All the sequenced reads were checked for their quality using FastQC v0.11.433. The sequenced reads were then aligned to the reference genome from Kazusa DNA Research Institute (Version 4.5; http://www.kazusa.or.jp/jatropha/) using bowtie2 v2.2.1-034 and the alignment files were further processed with SAMtools v1.435. PCR duplicates were marked using Picard tools v2.636. Variant calling was done using bcftools call v1.437. SNP identification was done considering the following four groups: toxic parental; non-toxic parental; toxic bulk and non-toxic bulk. Only homozygous SNPs present with different allelic status between the parents were selected. For bulk segregant analysis, among the selected SNPs only those segregating with the parental non-toxic allele frequency >0.95 in the non-toxic bulk (expected = 1.00) and <0.50 in the toxic bulk (expected = 0.33) were selected. For the SNPs segregating between the bulks, which are the candidate SNPs linked to the gene(s) of interest, sequences harboring the SNPs were mapped against Kasuza scaffolds (Version 4.5; http://www.kazusa.or.jp/jatropha/) and the newly developed draft genome by Wu et al.11 to identify their genomic locations using BLAST38. The physical location of toxicity related SNPs on Wu et al.’s genome was visualized using a customized R script.

Association study

For association study, a collection of 672 F2 plants comprising toxic and non-toxic plants were genotyped with discovered SNPs using the Quant Studio 12 K Flex Real Time PCR System and OpenArray platform (Life Technologies).

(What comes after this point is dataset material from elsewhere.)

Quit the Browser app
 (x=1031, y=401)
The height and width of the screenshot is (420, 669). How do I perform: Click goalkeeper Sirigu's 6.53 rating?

Sample preparation and loading methods were performed following the method described previously39. Selected SNPs showing best discrimination were further genotyped using PyroMark Q48 Advance Reagents on the PyroMark Q48 (Qiagen) on a collection of 602 F2 plants and 96 plants of diverse germplasm. PCR and sequencing primers were developed using the PyroMark Assay Design Software 2.0.1.15 (Qiagen). The following thermal cycling conditions were used: 15 min at 95 °C, followed by 45 cycles of 30 s at 94 °C, 30 s at 60 °C, 30 s at 72 °C and 10 min at 72 °C. Sequence analysis was performed using the PyroMark Q48 Autoprep software (Version 2.4.2) in the Allele Quantification mode. The association between three SNP genotypes and toxicity character was tested by fitting one SNP at a time in a linear regression model. The model fit between each SNP genotype and phorbol ester content was then estimated using the program Statistica v.13.0 (Statsoft, Dell).